LGBTI fight for a home in the ANC

League of their own: Starting off with regional desks dedicated to queer issues, Mpho Buntse and his colleagues are working to establish an ANC LGBTI League (Delwyn Verasamy, M&G)

League of their own: Starting off with regional desks dedicated to queer issues, Mpho Buntse and his colleagues are working to establish an ANC LGBTI League (Delwyn Verasamy, M&G)

It was a queer beauty pageant, but some guerrilla tactics were necessary. The organisers of Ms Gay Northern Cape were frustrated with what they saw as the ANC-led provincial government’s ongoing “delay tactics and excuses” when called on to support queer events or advocacy initiatives.

So they decided to hit the party where it hurt most.

“It was 2014, and just before the elections. We were frustrated with them always ignoring us. So we covered all the ANC election posters with posters advertising our pageant,” says queer rights activist and ANC member, Tebogo Makwati, one of the organisers of the event.

The result? “It was lit, my friend. It was lit,” he laughs. “They called us in, saying we were trying to ruin their election campaign. We were like, ‘Yes, we are … we want your attention.’ And you know what? We got it. That’s how the conversation between us and the ANC executive here started.”

[Organisers of the Ms Gay beauty pageant plastered ANC election posters to get the government’s attention. It worked (Delwyn Verasamy, M&G)]

Originally held to discuss the lack of support for lesbian, gay, bisexual, transgender and intersex (LGBTI) advocacy initiatives, the long-awaited meeting also saw a more thorny issue being discussed.

“We spoke to them about the treatment we were getting within the party. How we felt marginalised,” says Makwati. “The fortunate part is that the ex-secretary, Zamani Saul, is now the chairperson of the province. He took the matter up and said we need to establish an information desk or something.”

**DATA PROVIDED**:

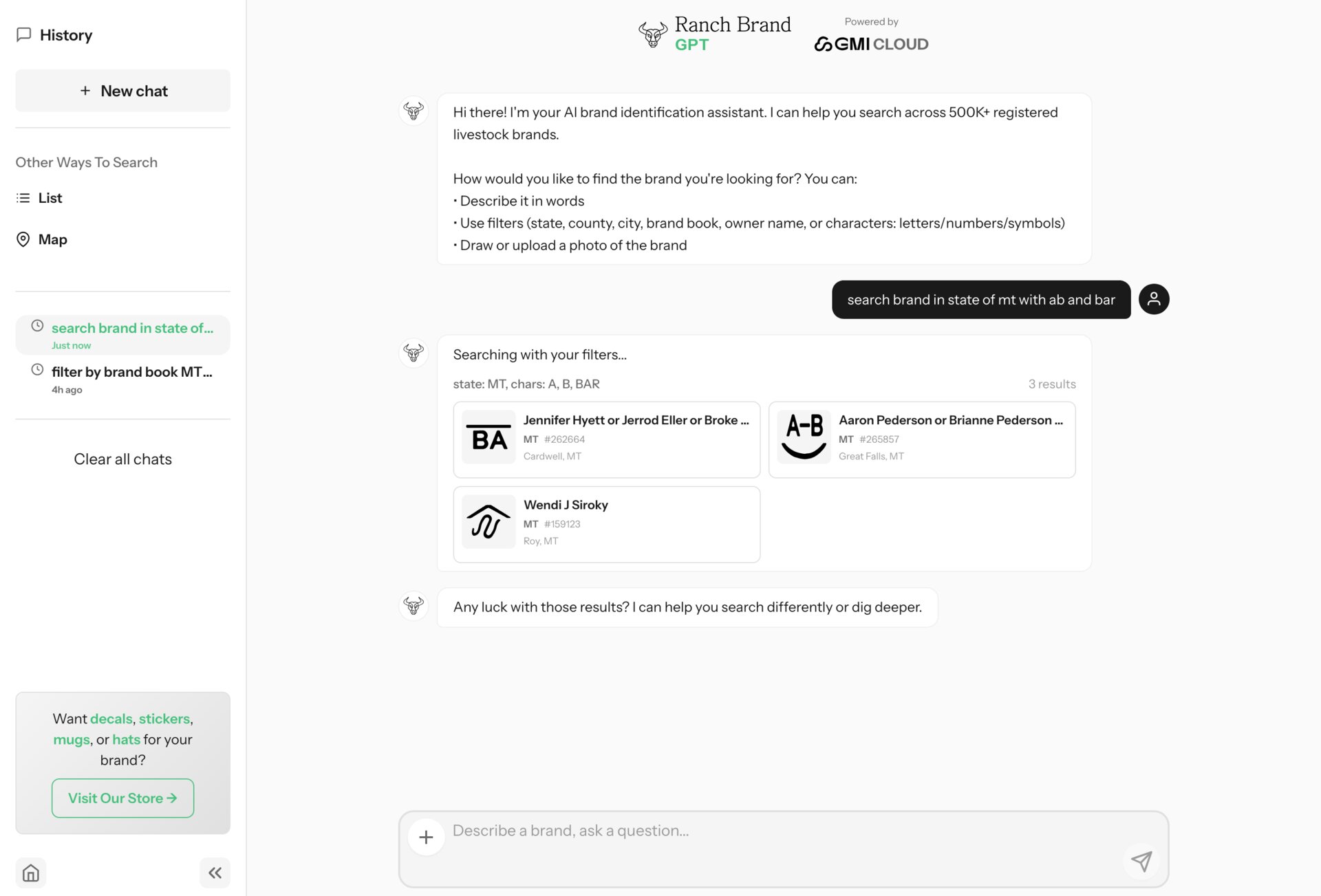View the BA brand thumbnail

point(488,438)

**WHAT YOU HAVE TO DO**: Reproduce word for word the passage of the ANC article from "LGBTI fight for" up to and including "or advocacy initiatives.". The data that comes after the article stands apart from it as separate material.

**RESPONSE TO THE TASK**:
LGBTI fight for a home in the ANC

League of their own: Starting off with regional desks dedicated to queer issues, Mpho Buntse and his colleagues are working to establish an ANC LGBTI League (Delwyn Verasamy, M&G)

League of their own: Starting off with regional desks dedicated to queer issues, Mpho Buntse and his colleagues are working to establish an ANC LGBTI League (Delwyn Verasamy, M&G)

It was a queer beauty pageant, but some guerrilla tactics were necessary. The organisers of Ms Gay Northern Cape were frustrated with what they saw as the ANC-led provincial government’s ongoing “delay tactics and excuses” when called on to support queer events or advocacy initiatives.